A report released by the Local Government Association (LGA) today highlights a chronic lack of funding for adult social care in England and Wales
The Adult social care funding: 2016 state of the nation report outlines the repercussions for social care of the 40 per cent real terms reduction to their core government grant that local councils have had to deal with since 2010. Cost pressures necessarily have to be offset by further savings – and those pressures include inflation, increased demand, and increases to core costs such as pensions, National Insurance and the National Living Wage.
The message that the sector is underfunded is, as the LGA social care report puts it, unanimous and unequivocal. The Association is urging the government to address the issue in this month’s Autumn Statement.
Funding gap impossible to close
By LGA estimates, local government faces an overall funding gap of £5.8 billion by 2019/20. Where councils have adult social care responsibilities, approximately 30-35 per cent of their total budget will go towards adult social care. Even using the government’s “ambitious” assumptions around council tax and the improved Better Care Fund, the organisation calculates that adult social care faces a funding gap of £1.3 billion by the end of the decade. This is just part of the £5.8 billion funding gap facing local government overall.
“As the Government gears up for the Autumn Statement – its first major chance to lay the foundations for realising that vision – it is imperative that the adequacy, affordability and quality of adult social care is treated as an essential measure in shaping that vision further and defining how it will be achieved,” wrote Councillor Izzi Seccombe, chair of the Local Government Association’s Community Wellbeing Board, in the foreword to the document.
“A lack of recognition in terms of profile has combined with a lack of recognition in terms of funding to place our care and support system under enormous pressure.”
No more burning injustice
Indeed, data from the UK Home Care Association last week revealed the unsustainable state of the home care market, with council cutbacks leaving agencies facing a funding shortfall, struggling to recruit staff and maintain quality.
“Spending cuts and the unwillingness of successive governments to reform the funding system have left social care in a perilous state,” commented Richard Humphries, Assistant Director of Policy at The King’s Fund, who contributed to the report.
“The top priority for the Autumn Statement later this month must be to increase funding for social care.

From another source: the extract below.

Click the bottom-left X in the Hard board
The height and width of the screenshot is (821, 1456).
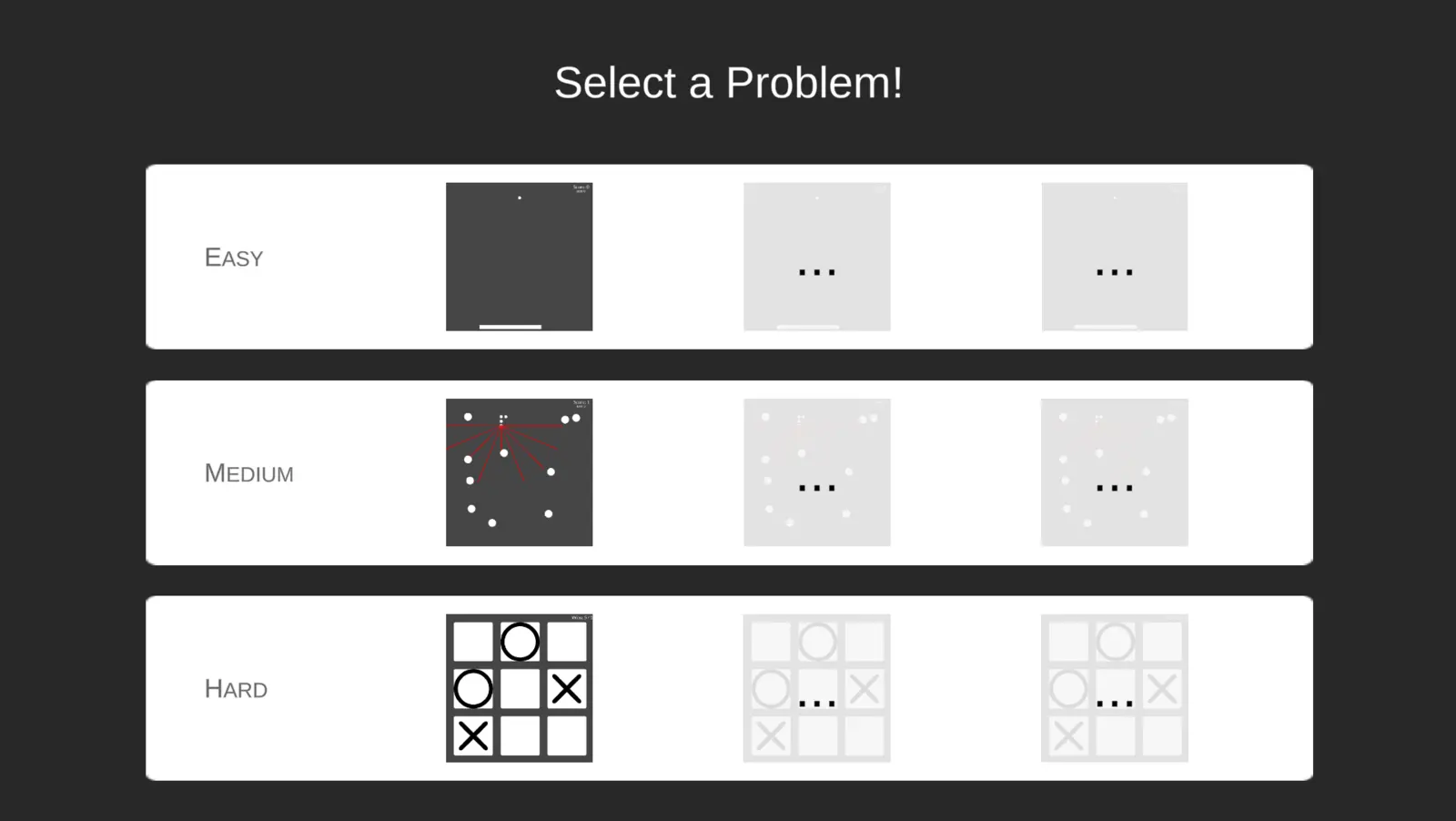tap(473, 735)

This is a key test of the Prime Minister’s promise of a more equal country that works for everyone – there is no more burning injustice in Britain today than older and disabled people being denied the care they need to live with independence and dignity.”
As the report states, the loud and clear calls from across the sector for urgent funding will remain unanswered as long as social care is not viewed as a priority by the general public. Long-term change will depend on raising awareness amongst citizens of “what social care is, why it matters, and why it must be valued” – not just on securing more short-term funding from central government.
“The crisis in social care is also exacerbating pressures on the NHS, with record numbers of patients who are fit to be discharged finding themselves delayed in hospital,” Humphries added. “It defies all sense and reason that social care spending will slip back to less than one per cent of GDP by the end of the parliament when the number of older and disabled people is increasing and demand for services is rising.”